**Extrait fourni**.
_____

Québec s'apprête à adopter une loi spéciale pour briser la grève étudiante

L'Assemblée nationale du Québec s'est exceptionnellement réunie hier soir pour que le gouvernement libéral puisse passer une loi spéciale afin de briser la grève étudiante qui dure maintenant depuis 14 semaines à travers la province.

Mercredi, en annonçant que le gouvernement avait l'intention de légiférer contre les étudiants, le premier ministre Jean Charest s'est présenté comme un défenseur du droit de manifester et un opposant de la violence. Mais la loi spéciale est une tentative ouverte de recourir à la répression d'État pour étouffer l'opposition populaire à la hausse des frais de scolarité universitaires de 1778 $, soit plus de 80 pour cent, sur les sept prochaines années.

_____

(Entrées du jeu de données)

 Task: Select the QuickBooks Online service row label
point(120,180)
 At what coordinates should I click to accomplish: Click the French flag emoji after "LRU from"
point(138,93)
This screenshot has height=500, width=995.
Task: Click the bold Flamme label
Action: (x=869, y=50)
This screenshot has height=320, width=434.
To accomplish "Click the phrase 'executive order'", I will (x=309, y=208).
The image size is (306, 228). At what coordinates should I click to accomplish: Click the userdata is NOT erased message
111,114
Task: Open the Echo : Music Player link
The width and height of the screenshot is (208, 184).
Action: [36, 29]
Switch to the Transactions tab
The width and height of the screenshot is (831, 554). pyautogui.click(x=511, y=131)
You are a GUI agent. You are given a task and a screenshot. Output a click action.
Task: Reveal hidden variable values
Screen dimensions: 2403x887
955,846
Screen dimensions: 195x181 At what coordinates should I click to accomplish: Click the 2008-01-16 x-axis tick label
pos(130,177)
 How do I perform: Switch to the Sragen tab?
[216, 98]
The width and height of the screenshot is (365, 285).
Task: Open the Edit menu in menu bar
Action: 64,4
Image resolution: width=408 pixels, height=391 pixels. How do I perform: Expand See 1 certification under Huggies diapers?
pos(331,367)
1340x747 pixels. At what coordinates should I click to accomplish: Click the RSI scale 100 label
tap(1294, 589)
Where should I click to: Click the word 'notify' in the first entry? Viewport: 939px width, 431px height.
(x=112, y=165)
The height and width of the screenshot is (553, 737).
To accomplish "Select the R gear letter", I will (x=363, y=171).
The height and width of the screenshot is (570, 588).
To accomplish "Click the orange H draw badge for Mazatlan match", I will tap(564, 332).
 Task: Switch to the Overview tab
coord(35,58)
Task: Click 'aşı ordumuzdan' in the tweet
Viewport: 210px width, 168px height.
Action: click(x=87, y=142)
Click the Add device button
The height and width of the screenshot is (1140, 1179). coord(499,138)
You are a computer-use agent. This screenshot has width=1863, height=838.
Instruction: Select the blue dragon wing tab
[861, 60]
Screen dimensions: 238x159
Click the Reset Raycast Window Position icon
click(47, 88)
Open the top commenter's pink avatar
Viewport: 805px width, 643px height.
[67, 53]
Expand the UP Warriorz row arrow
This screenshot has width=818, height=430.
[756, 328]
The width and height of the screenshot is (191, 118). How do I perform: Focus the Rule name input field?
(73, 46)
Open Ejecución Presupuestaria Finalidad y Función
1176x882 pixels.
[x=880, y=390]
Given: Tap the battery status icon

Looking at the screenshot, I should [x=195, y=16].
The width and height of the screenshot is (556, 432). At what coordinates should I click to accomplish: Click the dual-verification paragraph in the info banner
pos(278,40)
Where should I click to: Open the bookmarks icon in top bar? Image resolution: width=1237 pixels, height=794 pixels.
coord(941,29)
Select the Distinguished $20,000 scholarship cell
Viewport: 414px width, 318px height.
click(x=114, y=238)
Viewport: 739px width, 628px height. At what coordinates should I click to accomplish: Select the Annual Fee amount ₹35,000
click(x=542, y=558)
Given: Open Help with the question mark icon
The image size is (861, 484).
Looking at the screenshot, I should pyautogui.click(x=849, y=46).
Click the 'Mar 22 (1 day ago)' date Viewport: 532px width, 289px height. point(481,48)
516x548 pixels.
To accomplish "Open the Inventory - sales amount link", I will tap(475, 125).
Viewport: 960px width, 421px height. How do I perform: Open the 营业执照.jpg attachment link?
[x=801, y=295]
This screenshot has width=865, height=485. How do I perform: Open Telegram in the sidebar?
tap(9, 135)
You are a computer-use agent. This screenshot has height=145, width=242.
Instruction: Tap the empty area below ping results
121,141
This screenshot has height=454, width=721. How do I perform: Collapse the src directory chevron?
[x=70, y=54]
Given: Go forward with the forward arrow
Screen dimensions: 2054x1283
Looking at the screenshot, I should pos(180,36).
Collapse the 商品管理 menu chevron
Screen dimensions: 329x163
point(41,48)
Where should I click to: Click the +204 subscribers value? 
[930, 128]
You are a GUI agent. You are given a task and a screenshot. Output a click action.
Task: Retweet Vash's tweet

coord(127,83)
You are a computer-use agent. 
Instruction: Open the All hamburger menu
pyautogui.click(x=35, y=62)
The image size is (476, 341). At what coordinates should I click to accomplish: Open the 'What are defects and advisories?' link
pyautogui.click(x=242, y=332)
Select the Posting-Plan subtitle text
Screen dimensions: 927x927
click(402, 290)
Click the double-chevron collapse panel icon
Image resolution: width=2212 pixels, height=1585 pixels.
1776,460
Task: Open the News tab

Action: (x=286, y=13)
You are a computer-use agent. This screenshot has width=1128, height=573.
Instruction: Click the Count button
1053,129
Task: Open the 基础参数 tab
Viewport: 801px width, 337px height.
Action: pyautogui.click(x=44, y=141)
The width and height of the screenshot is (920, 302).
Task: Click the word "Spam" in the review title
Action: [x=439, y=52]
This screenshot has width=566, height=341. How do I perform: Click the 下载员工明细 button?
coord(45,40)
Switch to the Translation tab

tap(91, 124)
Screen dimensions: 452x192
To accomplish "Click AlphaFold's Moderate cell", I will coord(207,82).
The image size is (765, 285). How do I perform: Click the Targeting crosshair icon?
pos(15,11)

_____

**Consignes**.
- A) D'après l'extrait sur la grève étudiante au Québec, de quel pourcentage les frais de scolarité universitaires doivent-ils augmenter, et sur combien d'années ?
- B) Recopiez à l'identique les enregistrements, depuis leur tout début jusqu'à la ligne contenant « will (x=309, y=208). », celle-ci comprise.

**Réponses par consigne**.
- A) De plus de 80 pour cent, sur les sept prochaines années.

- B)
 Task: Select the QuickBooks Online service row label
point(120,180)
 At what coordinates should I click to accomplish: Click the French flag emoji after "LRU from"
point(138,93)
This screenshot has height=500, width=995.
Task: Click the bold Flamme label
Action: (x=869, y=50)
This screenshot has height=320, width=434.
To accomplish "Click the phrase 'executive order'", I will (x=309, y=208).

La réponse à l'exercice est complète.